Task item
Nothing but the pictures should be dropped; repeat the rest of the data below exactly.

BEGIN

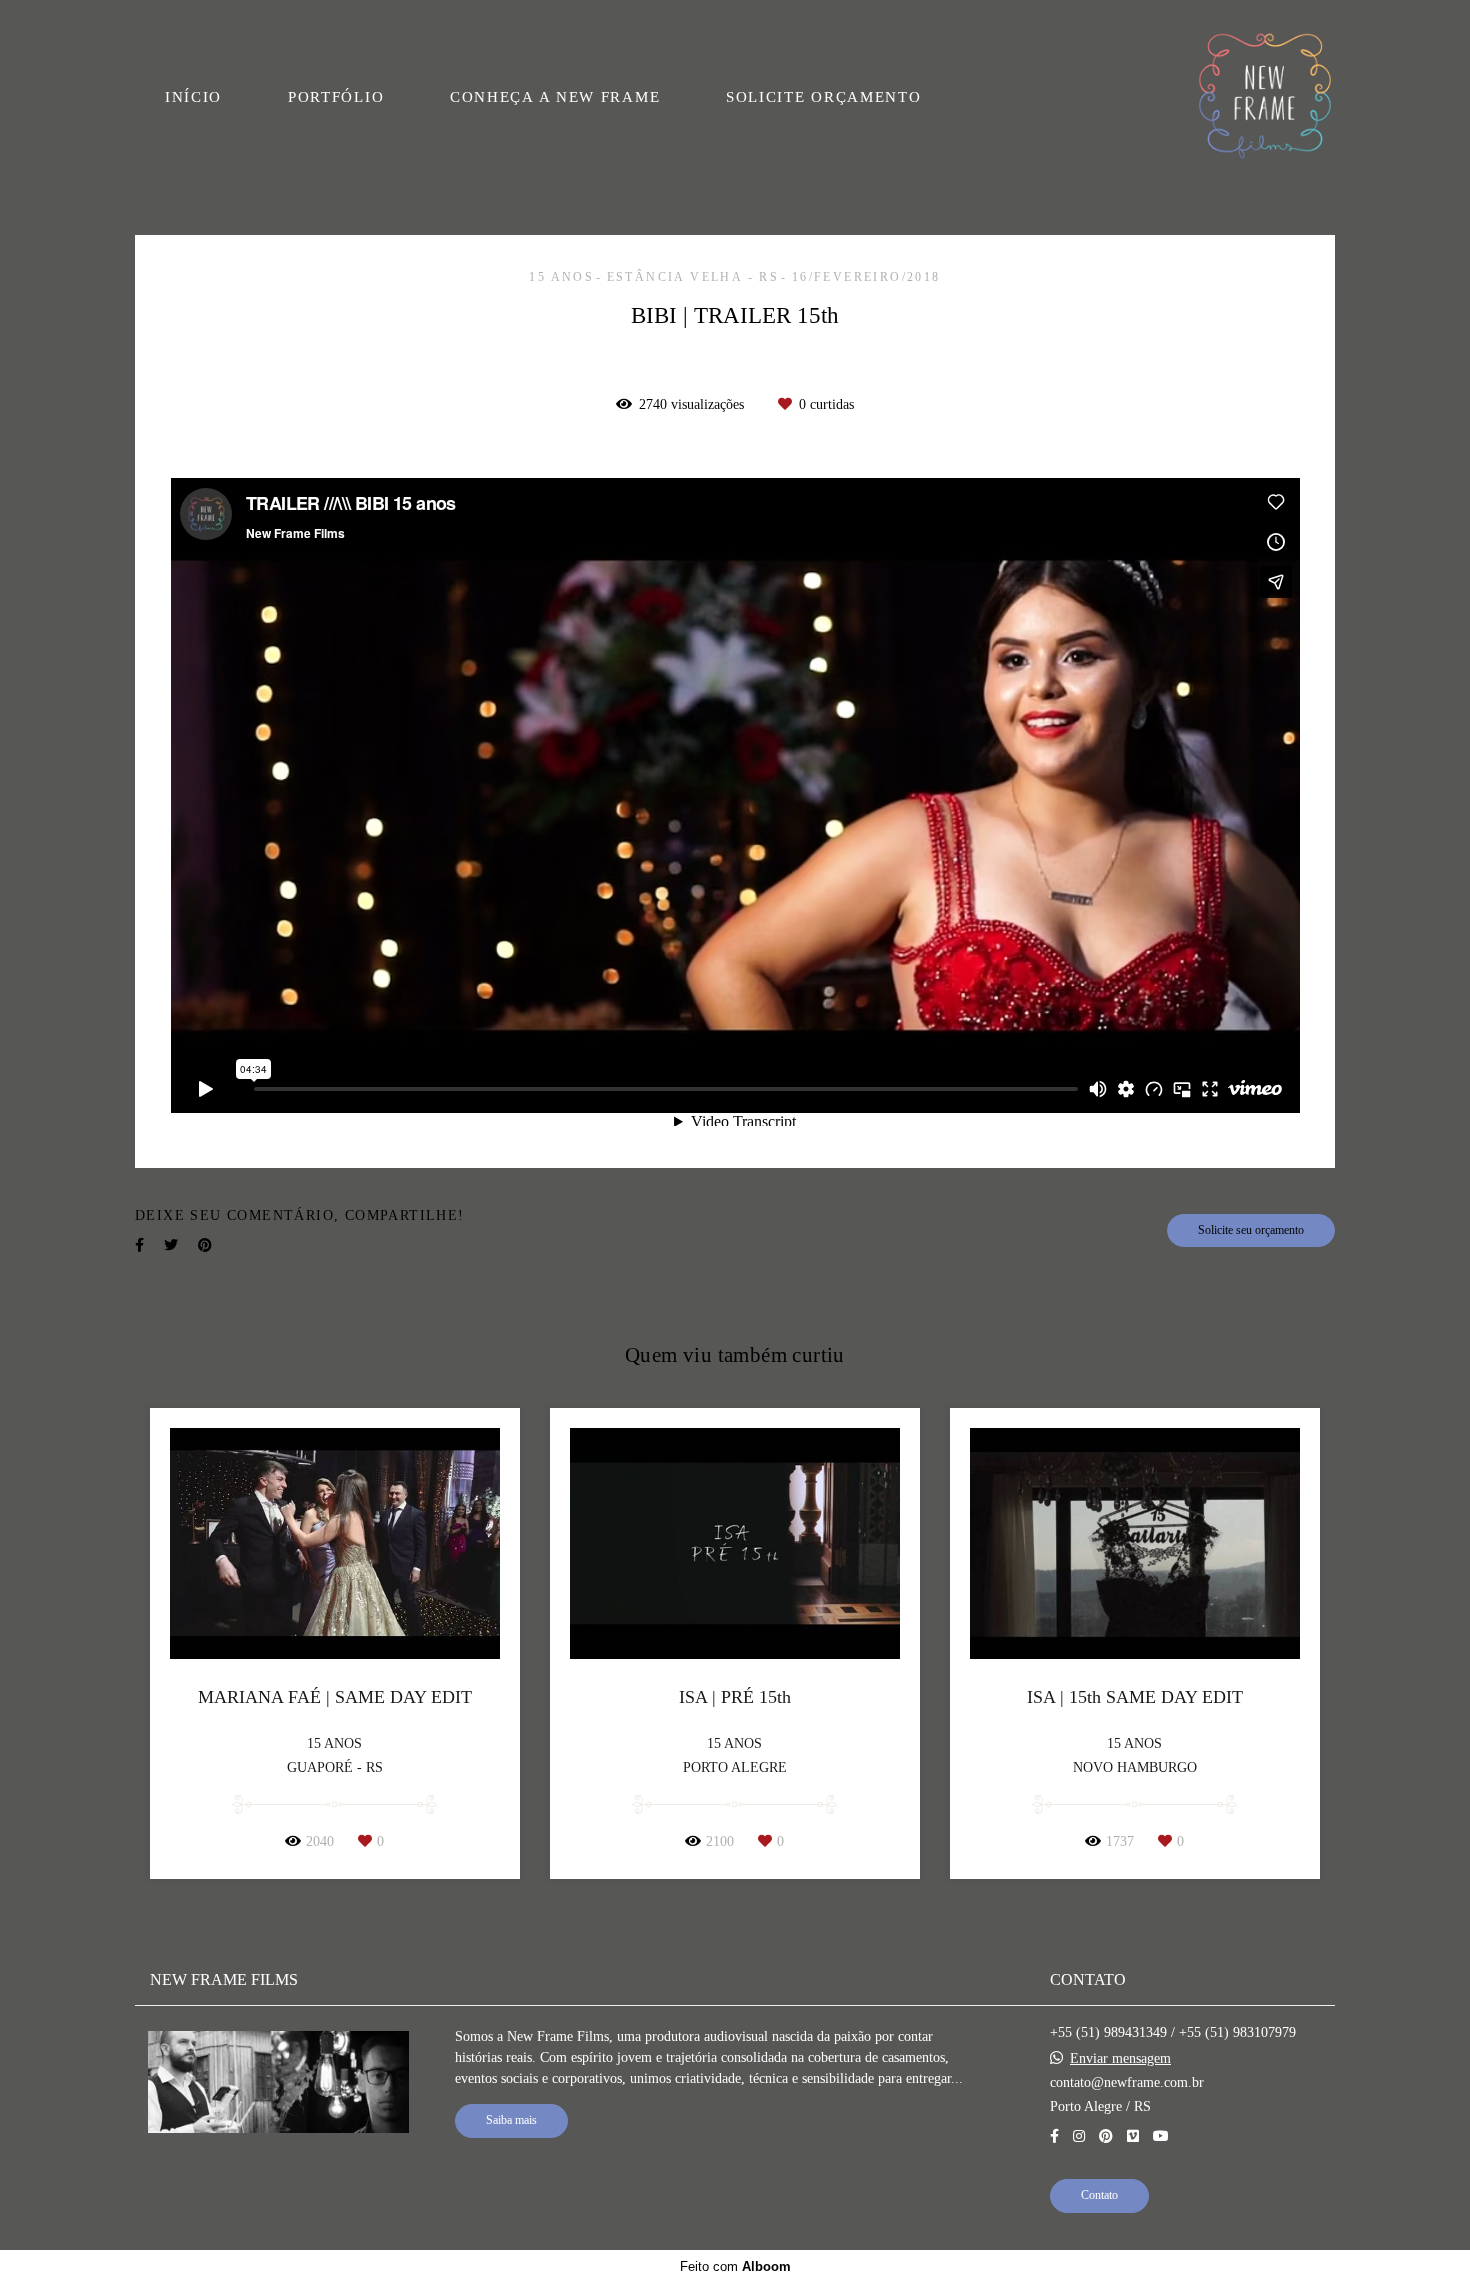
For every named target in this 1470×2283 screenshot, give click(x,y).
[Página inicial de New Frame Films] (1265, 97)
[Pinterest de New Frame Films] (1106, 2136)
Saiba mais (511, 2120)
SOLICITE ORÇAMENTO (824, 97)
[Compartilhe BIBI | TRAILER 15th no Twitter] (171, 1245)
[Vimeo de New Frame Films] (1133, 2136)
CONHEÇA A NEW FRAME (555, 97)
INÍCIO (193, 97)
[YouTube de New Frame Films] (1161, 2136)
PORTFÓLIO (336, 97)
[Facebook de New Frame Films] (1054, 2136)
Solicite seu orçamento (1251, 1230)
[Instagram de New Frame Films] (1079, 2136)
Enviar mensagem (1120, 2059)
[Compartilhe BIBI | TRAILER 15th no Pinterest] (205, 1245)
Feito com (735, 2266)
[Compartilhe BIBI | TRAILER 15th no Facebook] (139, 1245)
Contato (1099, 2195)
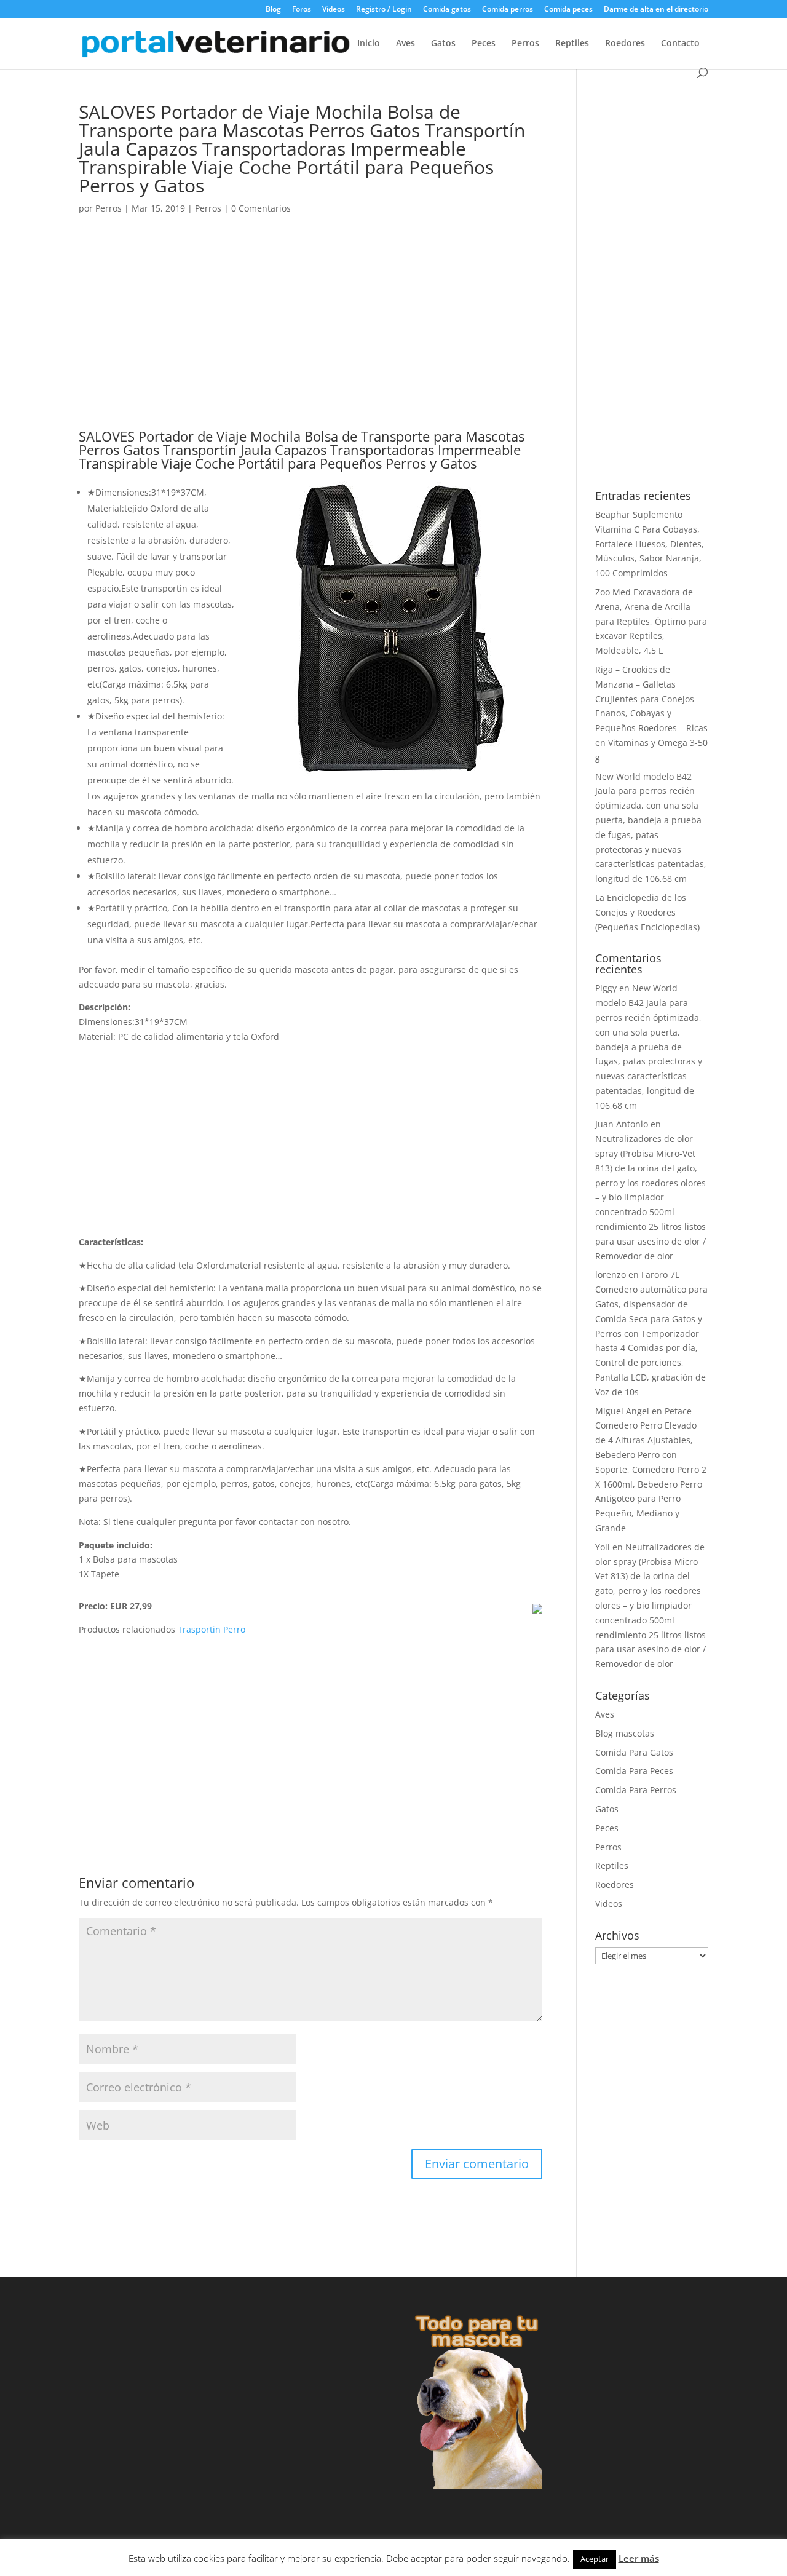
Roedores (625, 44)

END

Exercise result
For every named target in this 1470×2283 screenshot, give click(x,y).
[Página inicial de New Frame Films] (1265, 97)
[Pinterest de New Frame Films] (1106, 2136)
Saiba mais (511, 2120)
SOLICITE ORÇAMENTO (824, 97)
[Compartilhe BIBI | TRAILER 15th no Twitter] (171, 1245)
[Vimeo de New Frame Films] (1133, 2136)
CONHEÇA A NEW FRAME (555, 97)
INÍCIO (193, 97)
[YouTube de New Frame Films] (1161, 2136)
PORTFÓLIO (336, 97)
[Facebook de New Frame Films] (1054, 2136)
Solicite seu orçamento (1251, 1230)
[Instagram de New Frame Films] (1079, 2136)
Enviar mensagem (1120, 2059)
[Compartilhe BIBI | TRAILER 15th no Pinterest] (205, 1245)
Feito com (735, 2266)
[Compartilhe BIBI | TRAILER 15th no Facebook] (139, 1245)
Contato (1099, 2195)
Roedores (625, 44)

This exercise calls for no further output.